The numbers: The analysts said the oil market "may be pricing in some demand destruction", but if that does not materialise they expect Brent oil to recover to over USD80 ($117.50) per barrel in the next one to three months.

Brent was down 0.25% to USD74.69 by 10:30am AEST.

Australian oil and gas majors Woodside Energy (0.8%), Karoon Energy (0.7%) and Santos (0.5%) gained at market open on the ASX. Ampol (-0.5%) and Beach Energy (-0.2%) fell.

The context: Morgans currently ranks ASX oil majors, from favoured to least favoured, as Woodside Energy, Karoon Energy, Beach Energy and Santos.

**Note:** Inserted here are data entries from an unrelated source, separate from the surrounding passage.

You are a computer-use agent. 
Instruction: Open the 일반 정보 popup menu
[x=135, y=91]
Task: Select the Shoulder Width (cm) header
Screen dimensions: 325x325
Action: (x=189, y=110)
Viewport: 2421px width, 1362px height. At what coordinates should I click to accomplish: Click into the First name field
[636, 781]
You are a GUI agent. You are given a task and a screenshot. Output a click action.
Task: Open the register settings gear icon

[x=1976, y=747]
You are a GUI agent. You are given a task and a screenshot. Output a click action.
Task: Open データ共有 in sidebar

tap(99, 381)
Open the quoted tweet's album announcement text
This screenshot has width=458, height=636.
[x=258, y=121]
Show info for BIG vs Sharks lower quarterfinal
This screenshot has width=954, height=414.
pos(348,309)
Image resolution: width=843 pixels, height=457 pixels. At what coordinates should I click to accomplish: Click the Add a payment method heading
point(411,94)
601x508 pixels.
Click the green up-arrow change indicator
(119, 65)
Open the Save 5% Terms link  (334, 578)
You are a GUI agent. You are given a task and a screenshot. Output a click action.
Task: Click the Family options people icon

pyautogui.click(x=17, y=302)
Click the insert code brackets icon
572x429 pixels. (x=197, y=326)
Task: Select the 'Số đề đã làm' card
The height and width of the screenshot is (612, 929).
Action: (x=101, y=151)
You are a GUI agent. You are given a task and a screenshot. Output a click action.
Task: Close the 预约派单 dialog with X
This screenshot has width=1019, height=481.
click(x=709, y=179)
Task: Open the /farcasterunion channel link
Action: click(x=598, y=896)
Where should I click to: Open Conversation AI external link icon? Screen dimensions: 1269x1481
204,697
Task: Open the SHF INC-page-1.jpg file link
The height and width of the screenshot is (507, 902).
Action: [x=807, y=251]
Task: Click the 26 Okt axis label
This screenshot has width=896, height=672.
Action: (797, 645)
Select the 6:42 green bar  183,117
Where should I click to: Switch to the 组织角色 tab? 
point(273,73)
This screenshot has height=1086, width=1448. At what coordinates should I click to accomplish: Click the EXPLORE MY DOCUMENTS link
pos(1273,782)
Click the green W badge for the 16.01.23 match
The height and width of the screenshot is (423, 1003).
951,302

The analysts noted that Woodside's share price has declined 21% in 2024, underperforming Brent oil due to offshore institutional selling and acquisition-related concerns.

However, they believe the market is overly discounting Woodside's strong balance sheet, cash flow generation, and prudent capital allocation, maintaining an 'add' rating as it offers attractive value.

On the other end, Santos has seen its share price fall following disappointing first-half earnings, after outperforming peers earlier in 2024. With its investment phase progressing successfully, Morgans maintains a 'hold' rating, but a deeper selloff could present interesting value, the analysts said.

Morgans said that oil demand is in "good shape all things considered", noting that China's oil demand has grown by 1.2% over the last 12 months, despite economic headwinds.

India, while consuming less oil than China, has been growing at a much faster rate, becoming a key driver of global oil demand growth, the analysts said.

They noted that a demand boost from developing economies has also "more than offset" declines in advanced economies like Europe, Japan and North America, helping global oil demand to rise 0.8% year-to-date.

However, despite "robust supply", the analysts flagged that the market remains tight, with the supply-demand gap narrowing and the supply balance outlook trending bullish for 2H 2024.

The analysts also said that periods of easing monetary policy in the US have historically been accompanied by a temporary decline in oil prices, followed by strong multi-year rebounds. As interest rates fall, initial economic weakness typically depresses demand, but the resulting impact on the US dollar and inflation expectations has often led to higher oil prices in subsequent periods.